» Provided records

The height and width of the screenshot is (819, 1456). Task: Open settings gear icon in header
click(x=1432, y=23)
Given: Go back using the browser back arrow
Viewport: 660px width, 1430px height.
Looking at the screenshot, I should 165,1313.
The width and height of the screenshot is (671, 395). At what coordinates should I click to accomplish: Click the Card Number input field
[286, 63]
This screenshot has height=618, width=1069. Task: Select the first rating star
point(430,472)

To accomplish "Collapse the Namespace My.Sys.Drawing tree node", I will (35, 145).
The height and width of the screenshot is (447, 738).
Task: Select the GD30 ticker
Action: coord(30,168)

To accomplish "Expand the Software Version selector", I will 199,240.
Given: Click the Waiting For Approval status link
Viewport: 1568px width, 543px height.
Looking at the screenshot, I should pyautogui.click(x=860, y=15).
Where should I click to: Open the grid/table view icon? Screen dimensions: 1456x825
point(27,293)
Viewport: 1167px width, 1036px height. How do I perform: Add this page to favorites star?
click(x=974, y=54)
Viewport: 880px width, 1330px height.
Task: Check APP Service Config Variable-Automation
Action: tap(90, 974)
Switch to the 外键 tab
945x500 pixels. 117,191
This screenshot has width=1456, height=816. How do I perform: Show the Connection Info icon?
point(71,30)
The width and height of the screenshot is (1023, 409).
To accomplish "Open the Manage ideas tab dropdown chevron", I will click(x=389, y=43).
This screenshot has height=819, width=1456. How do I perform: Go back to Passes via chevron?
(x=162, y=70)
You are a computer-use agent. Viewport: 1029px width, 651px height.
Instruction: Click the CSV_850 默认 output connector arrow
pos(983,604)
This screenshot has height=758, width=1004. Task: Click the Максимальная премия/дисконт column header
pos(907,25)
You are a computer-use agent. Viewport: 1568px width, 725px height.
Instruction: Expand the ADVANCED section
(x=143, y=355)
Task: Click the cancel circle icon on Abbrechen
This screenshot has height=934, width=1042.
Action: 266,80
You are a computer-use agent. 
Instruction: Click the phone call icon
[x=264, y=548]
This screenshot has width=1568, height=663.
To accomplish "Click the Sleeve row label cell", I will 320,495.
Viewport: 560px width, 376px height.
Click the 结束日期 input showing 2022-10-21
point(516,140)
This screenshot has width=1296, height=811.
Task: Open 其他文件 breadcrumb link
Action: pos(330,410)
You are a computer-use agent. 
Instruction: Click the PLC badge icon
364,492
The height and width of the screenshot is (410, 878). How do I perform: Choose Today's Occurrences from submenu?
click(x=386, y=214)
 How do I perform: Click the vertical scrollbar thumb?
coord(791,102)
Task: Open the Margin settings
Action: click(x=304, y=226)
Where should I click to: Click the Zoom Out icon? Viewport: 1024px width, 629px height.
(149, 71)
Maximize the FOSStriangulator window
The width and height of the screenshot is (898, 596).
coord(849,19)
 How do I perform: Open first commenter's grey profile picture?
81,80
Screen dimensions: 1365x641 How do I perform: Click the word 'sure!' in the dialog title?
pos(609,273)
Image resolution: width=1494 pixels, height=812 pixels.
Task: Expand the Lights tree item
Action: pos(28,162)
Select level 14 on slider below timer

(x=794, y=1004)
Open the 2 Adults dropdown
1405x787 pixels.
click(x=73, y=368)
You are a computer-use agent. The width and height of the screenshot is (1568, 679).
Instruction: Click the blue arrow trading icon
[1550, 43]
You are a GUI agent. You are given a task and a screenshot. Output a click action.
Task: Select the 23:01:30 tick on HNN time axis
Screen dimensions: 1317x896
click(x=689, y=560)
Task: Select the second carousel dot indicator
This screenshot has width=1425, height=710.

» Exercise requirements
Each line of the data above is to be duplicated exactly.

» Task response
The height and width of the screenshot is (819, 1456). Task: Open settings gear icon in header
click(x=1432, y=23)
Given: Go back using the browser back arrow
Viewport: 660px width, 1430px height.
Looking at the screenshot, I should 165,1313.
The width and height of the screenshot is (671, 395). At what coordinates should I click to accomplish: Click the Card Number input field
[286, 63]
This screenshot has height=618, width=1069. Task: Select the first rating star
point(430,472)

To accomplish "Collapse the Namespace My.Sys.Drawing tree node", I will (35, 145).
The height and width of the screenshot is (447, 738).
Task: Select the GD30 ticker
Action: coord(30,168)

To accomplish "Expand the Software Version selector", I will 199,240.
Given: Click the Waiting For Approval status link
Viewport: 1568px width, 543px height.
Looking at the screenshot, I should pyautogui.click(x=860, y=15).
Where should I click to: Open the grid/table view icon? Screen dimensions: 1456x825
point(27,293)
Viewport: 1167px width, 1036px height. How do I perform: Add this page to favorites star?
click(x=974, y=54)
Viewport: 880px width, 1330px height.
Task: Check APP Service Config Variable-Automation
Action: tap(90, 974)
Switch to the 外键 tab
945x500 pixels. 117,191
This screenshot has width=1456, height=816. How do I perform: Show the Connection Info icon?
point(71,30)
The width and height of the screenshot is (1023, 409).
To accomplish "Open the Manage ideas tab dropdown chevron", I will click(x=389, y=43).
This screenshot has height=819, width=1456. How do I perform: Go back to Passes via chevron?
(x=162, y=70)
You are a computer-use agent. Viewport: 1029px width, 651px height.
Instruction: Click the CSV_850 默认 output connector arrow
pos(983,604)
This screenshot has height=758, width=1004. Task: Click the Максимальная премия/дисконт column header
pos(907,25)
You are a computer-use agent. Viewport: 1568px width, 725px height.
Instruction: Expand the ADVANCED section
(x=143, y=355)
Task: Click the cancel circle icon on Abbrechen
This screenshot has height=934, width=1042.
Action: 266,80
You are a computer-use agent. 
Instruction: Click the phone call icon
[x=264, y=548]
This screenshot has width=1568, height=663.
To accomplish "Click the Sleeve row label cell", I will 320,495.
Viewport: 560px width, 376px height.
Click the 结束日期 input showing 2022-10-21
point(516,140)
This screenshot has width=1296, height=811.
Task: Open 其他文件 breadcrumb link
Action: pos(330,410)
You are a computer-use agent. 
Instruction: Click the PLC badge icon
364,492
The height and width of the screenshot is (410, 878). How do I perform: Choose Today's Occurrences from submenu?
click(x=386, y=214)
 How do I perform: Click the vertical scrollbar thumb?
coord(791,102)
Task: Open the Margin settings
Action: click(x=304, y=226)
Where should I click to: Click the Zoom Out icon? Viewport: 1024px width, 629px height.
(149, 71)
Maximize the FOSStriangulator window
The width and height of the screenshot is (898, 596).
coord(849,19)
 How do I perform: Open first commenter's grey profile picture?
81,80
Screen dimensions: 1365x641 How do I perform: Click the word 'sure!' in the dialog title?
pos(609,273)
Image resolution: width=1494 pixels, height=812 pixels.
Task: Expand the Lights tree item
Action: pos(28,162)
Select level 14 on slider below timer

(x=794, y=1004)
Open the 2 Adults dropdown
1405x787 pixels.
click(x=73, y=368)
You are a computer-use agent. The width and height of the screenshot is (1568, 679).
Instruction: Click the blue arrow trading icon
[1550, 43]
You are a GUI agent. You are given a task and a screenshot. Output a click action.
Task: Select the 23:01:30 tick on HNN time axis
Screen dimensions: 1317x896
click(x=689, y=560)
Task: Select the second carousel dot indicator
This screenshot has width=1425, height=710.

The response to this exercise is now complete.